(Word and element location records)
>>>

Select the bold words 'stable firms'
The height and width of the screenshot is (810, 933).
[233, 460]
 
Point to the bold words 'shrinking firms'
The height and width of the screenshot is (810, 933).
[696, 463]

<<<

List each line of the material that contains the string "words", treating uppercase and lowercase letters as different.

Select the bold words 'stable firms'
Point to the bold words 'shrinking firms'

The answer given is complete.